■ **Dataset content**
=== Section Start ===

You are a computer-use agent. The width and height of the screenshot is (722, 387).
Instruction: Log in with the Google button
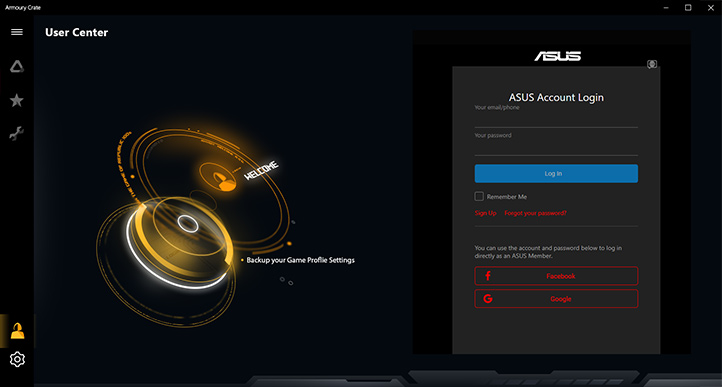point(556,299)
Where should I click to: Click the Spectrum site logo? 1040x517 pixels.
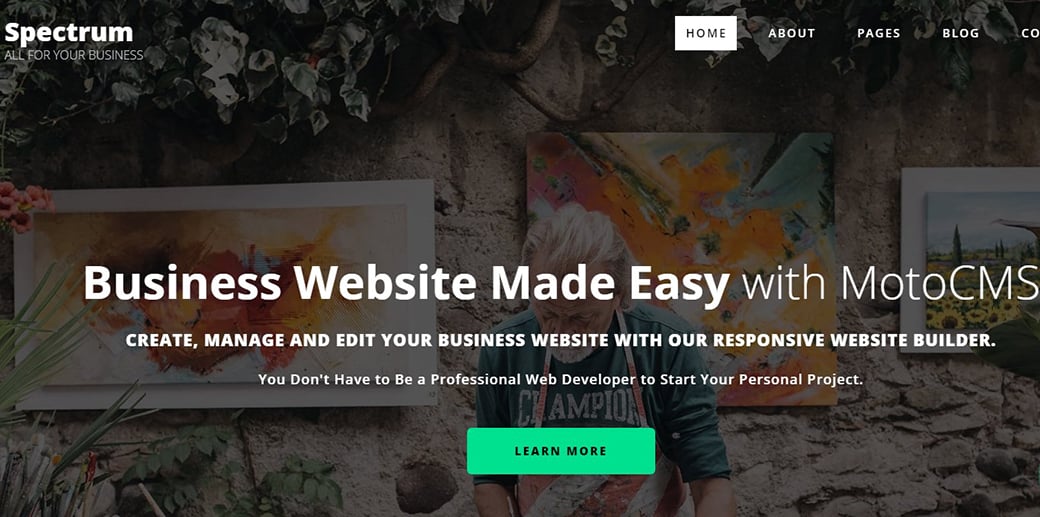pos(69,33)
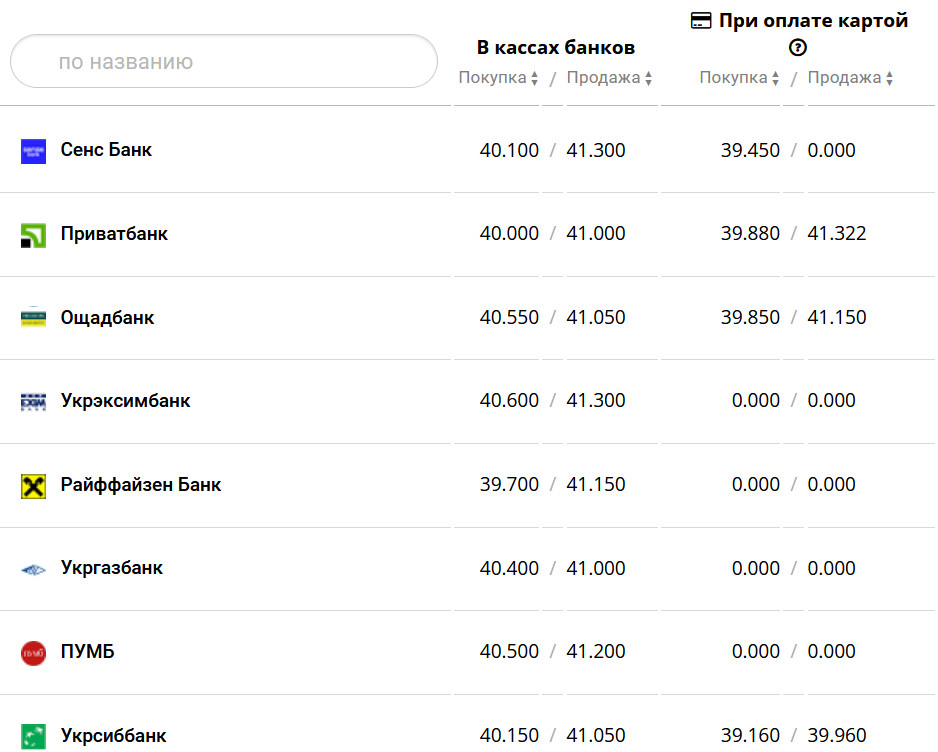Sort by Продажа under При оплате картой
The image size is (938, 752).
coord(850,78)
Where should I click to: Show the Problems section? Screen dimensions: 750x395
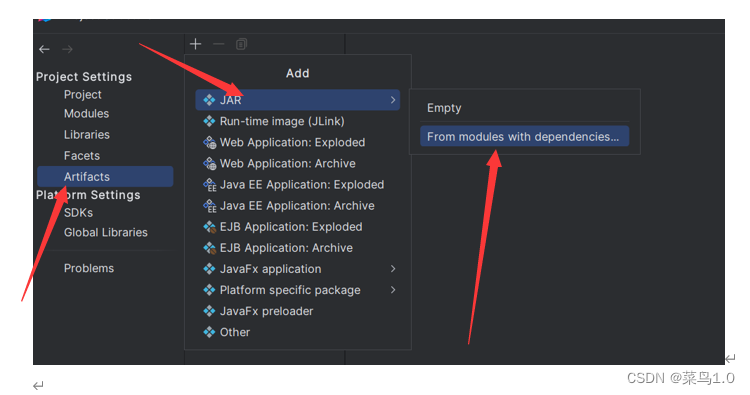click(x=89, y=268)
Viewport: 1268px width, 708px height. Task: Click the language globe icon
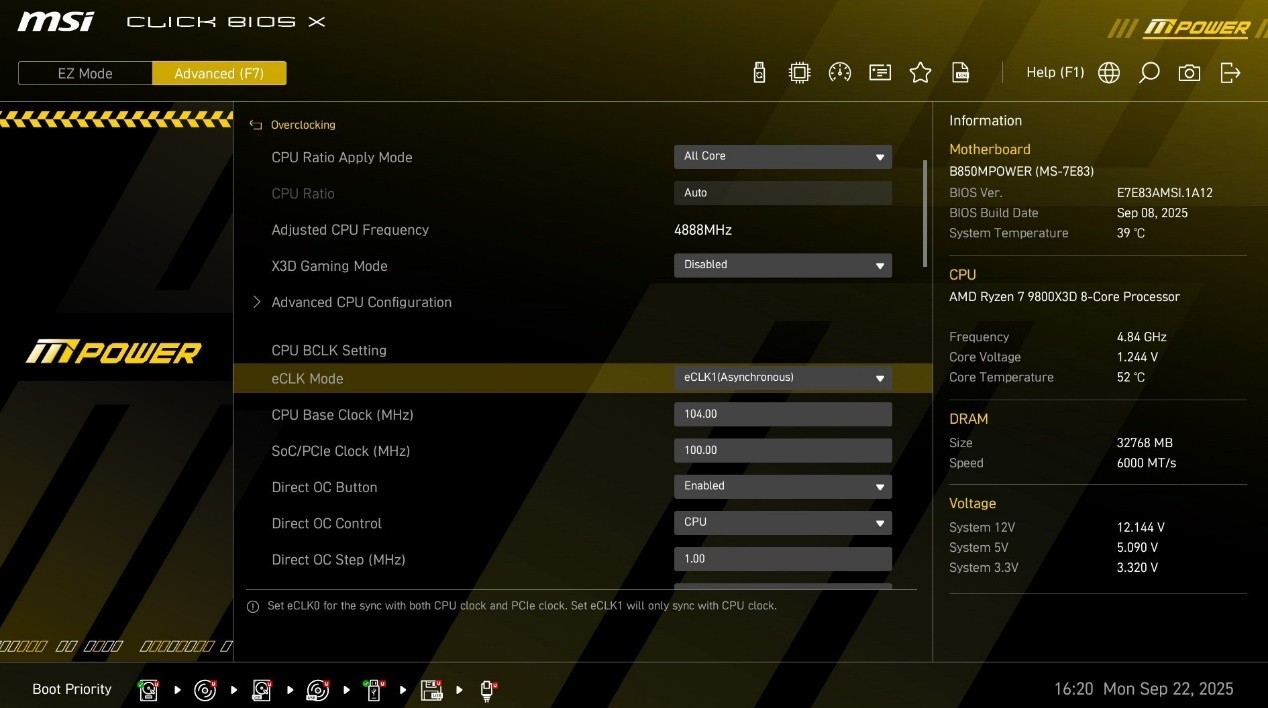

=== Section End ===

■ **Exercise objective**
Reply with every line of the listing that has the string "width".

■ **Written solution**
You are a computer-use agent. The width and height of the screenshot is (722, 387).
Viewport: 1268px width, 708px height. Task: Click the language globe icon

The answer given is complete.